** Opening DATA SUPPLIED block **

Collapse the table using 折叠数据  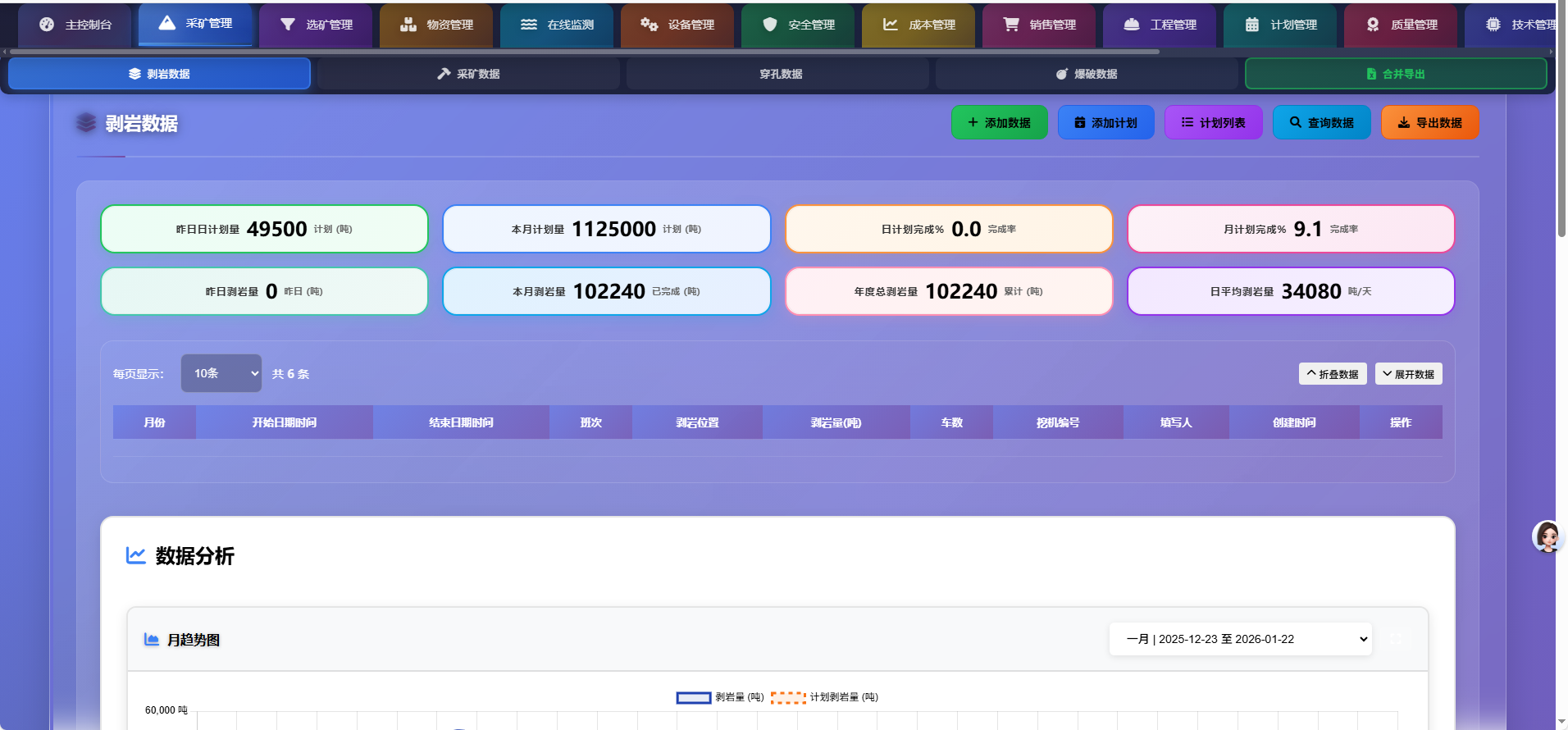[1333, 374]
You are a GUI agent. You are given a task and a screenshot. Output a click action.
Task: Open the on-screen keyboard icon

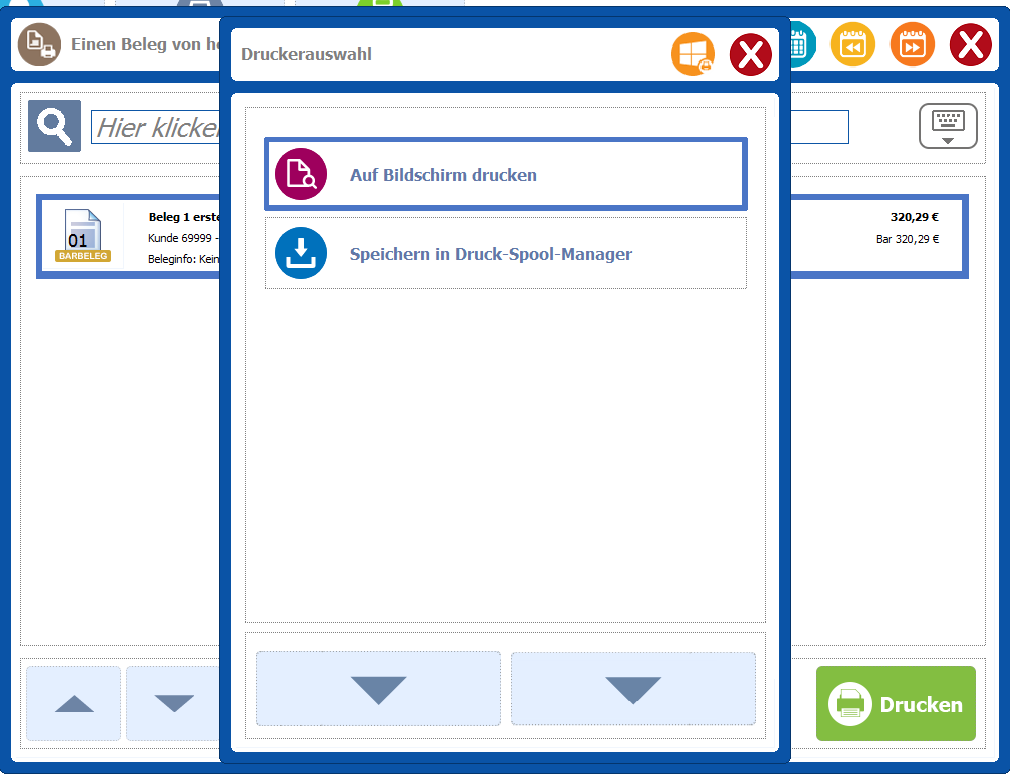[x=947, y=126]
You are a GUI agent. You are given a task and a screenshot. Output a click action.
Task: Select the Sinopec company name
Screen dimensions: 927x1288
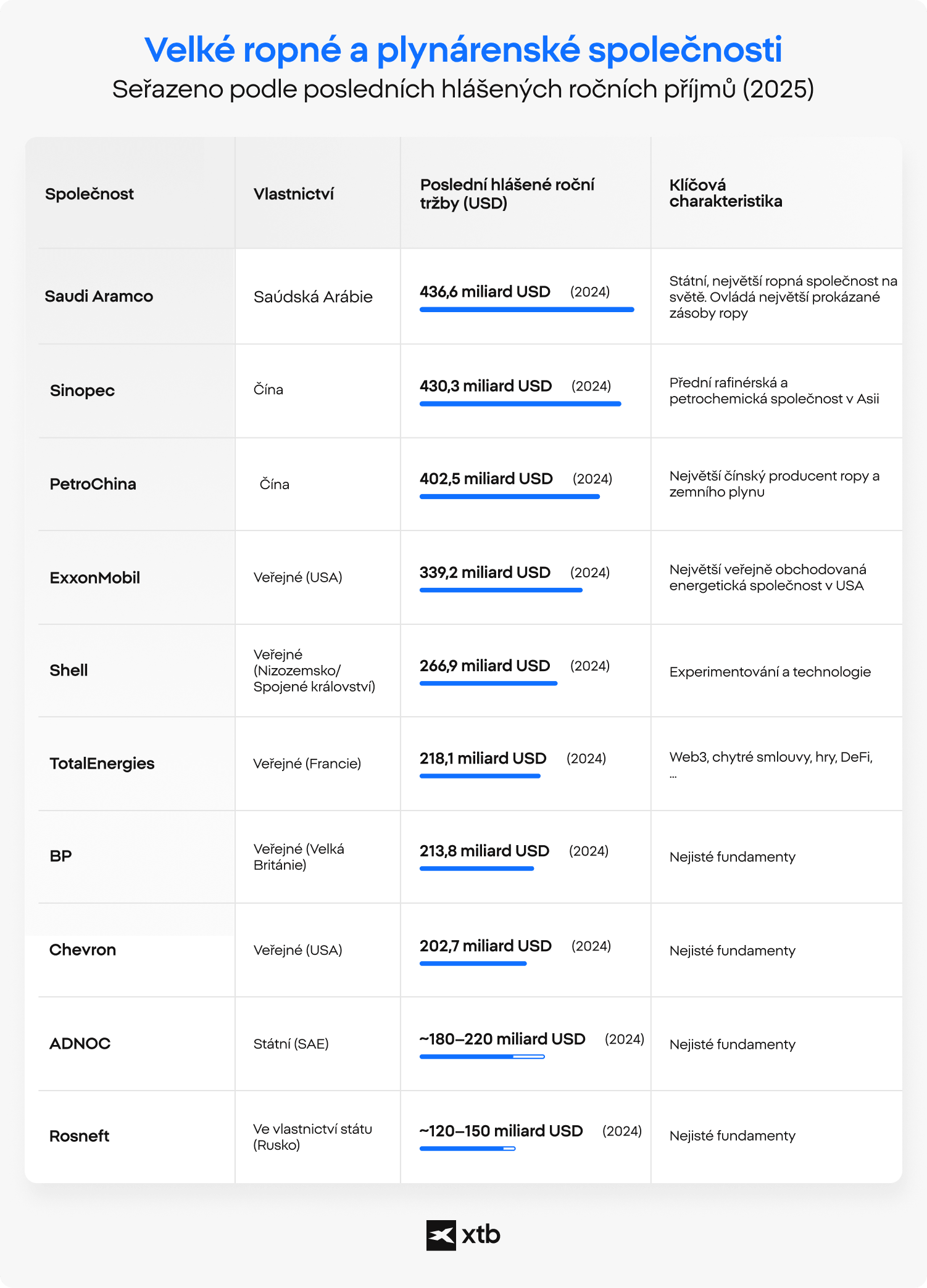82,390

** Closing DATA SUPPLIED block **

◆ **PROBLEM DETAILS**
Beginning at the line that contains "Task: Open the on-screen keyboard icon" and ending at the last line of the data, return each line exactly; no picture belongs in the copy.

◆ **SOLUTION FOR THIS PROBLEM**
Task: Open the on-screen keyboard icon

[x=947, y=126]
You are a GUI agent. You are given a task and a screenshot. Output a click action.
Task: Select the Sinopec company name
Screen dimensions: 927x1288
82,390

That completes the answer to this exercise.